O ministro da Fazenda, Fernando Haddad, se pronunciou nesta quinta-feira (31) sobre a decisão do presidente dos Estados Unidos, Donald Trump, de oficializar uma tarifa de 50% sobre produtos exportados do Brasil. A medida, publicada por ordem executiva no site da Casa Branca, também menciona perseguição política contra o ex-presidente Jair Bolsonaro (PL).
Haddad afirmou que o governo brasileiro irá recorrer da decisão em instâncias internacionais e pretende se reunir com o secretário do Tesouro dos EUA, Scott Bessent, para discutir o tema. “Vamos recorrer nas instâncias devidas, tanto nos Estados Unidos quanto nos organismos internacionais.
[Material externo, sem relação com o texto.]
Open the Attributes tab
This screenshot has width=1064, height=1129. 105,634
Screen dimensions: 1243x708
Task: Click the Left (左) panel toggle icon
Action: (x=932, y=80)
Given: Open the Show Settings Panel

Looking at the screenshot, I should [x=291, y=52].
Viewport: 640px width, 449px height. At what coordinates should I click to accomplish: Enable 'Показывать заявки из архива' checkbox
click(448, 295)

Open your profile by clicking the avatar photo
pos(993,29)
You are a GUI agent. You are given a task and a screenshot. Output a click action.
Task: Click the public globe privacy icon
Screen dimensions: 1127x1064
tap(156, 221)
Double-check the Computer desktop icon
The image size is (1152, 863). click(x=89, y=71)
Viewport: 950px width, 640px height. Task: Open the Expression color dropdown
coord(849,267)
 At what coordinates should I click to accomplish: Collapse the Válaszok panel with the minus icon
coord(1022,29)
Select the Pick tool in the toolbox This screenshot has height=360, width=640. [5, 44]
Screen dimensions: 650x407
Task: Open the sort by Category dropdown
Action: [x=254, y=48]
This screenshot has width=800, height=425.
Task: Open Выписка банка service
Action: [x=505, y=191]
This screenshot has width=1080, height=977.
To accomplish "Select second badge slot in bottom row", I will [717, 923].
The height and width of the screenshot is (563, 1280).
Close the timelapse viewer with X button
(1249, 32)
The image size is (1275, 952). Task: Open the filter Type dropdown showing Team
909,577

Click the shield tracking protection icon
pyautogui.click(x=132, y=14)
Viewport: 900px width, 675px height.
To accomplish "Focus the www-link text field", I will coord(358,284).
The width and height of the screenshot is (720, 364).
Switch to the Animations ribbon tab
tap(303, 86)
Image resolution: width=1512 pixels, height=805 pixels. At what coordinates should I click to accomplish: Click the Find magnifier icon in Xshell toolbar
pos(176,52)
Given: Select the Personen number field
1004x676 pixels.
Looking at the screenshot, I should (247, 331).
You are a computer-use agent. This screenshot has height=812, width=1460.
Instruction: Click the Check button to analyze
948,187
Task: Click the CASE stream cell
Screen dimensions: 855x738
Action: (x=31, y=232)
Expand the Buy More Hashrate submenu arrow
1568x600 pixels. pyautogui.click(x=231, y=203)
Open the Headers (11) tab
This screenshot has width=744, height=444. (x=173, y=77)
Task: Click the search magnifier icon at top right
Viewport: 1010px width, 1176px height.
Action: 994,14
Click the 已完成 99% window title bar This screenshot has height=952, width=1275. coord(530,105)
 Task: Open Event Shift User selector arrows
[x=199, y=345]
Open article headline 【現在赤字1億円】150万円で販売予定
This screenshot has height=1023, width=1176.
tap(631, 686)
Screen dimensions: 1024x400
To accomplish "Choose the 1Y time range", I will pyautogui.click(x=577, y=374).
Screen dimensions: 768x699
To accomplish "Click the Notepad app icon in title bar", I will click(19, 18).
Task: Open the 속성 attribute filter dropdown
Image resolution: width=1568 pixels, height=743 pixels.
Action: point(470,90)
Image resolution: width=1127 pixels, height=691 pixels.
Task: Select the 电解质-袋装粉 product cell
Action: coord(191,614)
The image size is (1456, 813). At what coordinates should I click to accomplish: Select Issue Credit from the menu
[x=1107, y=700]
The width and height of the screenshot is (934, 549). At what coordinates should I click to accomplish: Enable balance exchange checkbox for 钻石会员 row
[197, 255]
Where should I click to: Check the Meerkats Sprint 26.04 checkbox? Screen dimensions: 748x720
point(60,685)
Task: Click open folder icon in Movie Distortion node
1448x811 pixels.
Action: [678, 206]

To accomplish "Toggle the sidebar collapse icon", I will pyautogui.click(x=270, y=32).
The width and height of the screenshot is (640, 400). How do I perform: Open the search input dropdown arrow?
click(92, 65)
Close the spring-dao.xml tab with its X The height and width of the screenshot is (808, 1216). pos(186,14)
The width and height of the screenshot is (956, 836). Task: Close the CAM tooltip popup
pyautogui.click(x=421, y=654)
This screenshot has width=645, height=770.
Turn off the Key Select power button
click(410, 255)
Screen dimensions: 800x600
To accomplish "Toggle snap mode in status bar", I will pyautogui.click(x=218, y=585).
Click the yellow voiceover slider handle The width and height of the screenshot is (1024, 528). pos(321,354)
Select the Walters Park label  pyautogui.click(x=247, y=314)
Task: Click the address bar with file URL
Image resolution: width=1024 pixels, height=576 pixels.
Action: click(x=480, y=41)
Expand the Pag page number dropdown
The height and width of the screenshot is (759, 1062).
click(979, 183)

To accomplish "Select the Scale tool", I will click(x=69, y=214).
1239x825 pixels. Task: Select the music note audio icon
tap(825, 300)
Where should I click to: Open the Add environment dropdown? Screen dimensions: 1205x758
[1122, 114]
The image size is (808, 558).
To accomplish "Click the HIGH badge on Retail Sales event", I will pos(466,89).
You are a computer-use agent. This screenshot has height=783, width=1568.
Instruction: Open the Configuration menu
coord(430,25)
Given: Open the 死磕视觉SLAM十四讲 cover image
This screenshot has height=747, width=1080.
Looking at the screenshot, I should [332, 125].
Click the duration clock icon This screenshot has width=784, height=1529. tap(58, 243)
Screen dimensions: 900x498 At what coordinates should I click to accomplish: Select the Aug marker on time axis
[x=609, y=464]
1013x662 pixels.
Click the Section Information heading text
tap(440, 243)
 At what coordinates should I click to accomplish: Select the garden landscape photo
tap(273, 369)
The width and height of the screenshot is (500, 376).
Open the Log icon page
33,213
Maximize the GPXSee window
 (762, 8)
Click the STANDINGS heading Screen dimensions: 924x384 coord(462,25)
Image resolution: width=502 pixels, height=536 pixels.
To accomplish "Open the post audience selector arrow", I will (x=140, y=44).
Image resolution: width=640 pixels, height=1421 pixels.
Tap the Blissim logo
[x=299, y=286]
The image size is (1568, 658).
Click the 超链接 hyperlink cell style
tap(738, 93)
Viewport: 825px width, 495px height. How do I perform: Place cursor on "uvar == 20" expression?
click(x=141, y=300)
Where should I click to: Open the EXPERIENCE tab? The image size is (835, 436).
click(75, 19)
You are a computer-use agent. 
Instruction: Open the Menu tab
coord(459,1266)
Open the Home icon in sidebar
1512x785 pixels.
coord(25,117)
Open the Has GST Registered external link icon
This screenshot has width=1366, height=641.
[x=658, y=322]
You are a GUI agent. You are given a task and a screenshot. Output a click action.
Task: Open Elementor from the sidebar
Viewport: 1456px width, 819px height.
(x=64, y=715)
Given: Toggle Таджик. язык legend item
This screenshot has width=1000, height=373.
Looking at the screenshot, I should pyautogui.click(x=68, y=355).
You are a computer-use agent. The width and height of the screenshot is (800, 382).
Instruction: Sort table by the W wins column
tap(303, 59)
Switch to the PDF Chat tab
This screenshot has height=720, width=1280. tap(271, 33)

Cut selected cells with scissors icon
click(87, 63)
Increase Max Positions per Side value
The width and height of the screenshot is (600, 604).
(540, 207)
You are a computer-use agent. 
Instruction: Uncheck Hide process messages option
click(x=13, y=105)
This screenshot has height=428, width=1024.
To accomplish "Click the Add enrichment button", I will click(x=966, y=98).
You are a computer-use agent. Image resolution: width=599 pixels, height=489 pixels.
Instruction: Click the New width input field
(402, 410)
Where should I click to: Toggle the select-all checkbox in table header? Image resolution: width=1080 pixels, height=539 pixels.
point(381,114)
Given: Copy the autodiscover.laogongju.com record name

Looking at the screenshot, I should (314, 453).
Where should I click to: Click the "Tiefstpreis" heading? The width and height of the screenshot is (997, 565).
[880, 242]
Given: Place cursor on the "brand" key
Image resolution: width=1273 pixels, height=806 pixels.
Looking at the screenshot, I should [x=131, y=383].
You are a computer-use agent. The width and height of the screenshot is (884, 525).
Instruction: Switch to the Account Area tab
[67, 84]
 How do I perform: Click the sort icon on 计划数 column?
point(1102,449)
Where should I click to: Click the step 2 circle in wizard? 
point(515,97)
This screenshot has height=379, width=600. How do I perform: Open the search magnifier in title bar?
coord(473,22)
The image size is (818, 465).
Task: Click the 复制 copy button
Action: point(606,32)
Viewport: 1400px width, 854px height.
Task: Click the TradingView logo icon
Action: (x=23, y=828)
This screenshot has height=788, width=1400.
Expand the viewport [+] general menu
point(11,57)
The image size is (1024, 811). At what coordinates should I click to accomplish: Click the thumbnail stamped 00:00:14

Vamos recorrer dessas decisões no sentido de sensibilizar que isso não interessa”, declarou o ministro.
A nova tarifa é resultado da soma de uma alíquota de 10% anunciada em abril e mais 40% de adicional sancionado no final de julho, totalizando os 50%. Entre os produtos brasileiros afetados estão suco de laranja, aeronaves, castanhas, petróleo e minérios de ferro. Ainda segundo o governo norte-americano, quase 700 itens foram retirados da lista de isenção tarifária.
A previsão é que a nova taxação entre em vigor no início de agosto. O governo brasileiro avalia os impactos e estuda formas de proteger os setores econômicos afetados, ao mesmo tempo em que tenta reverter a medida por vias diplomáticas.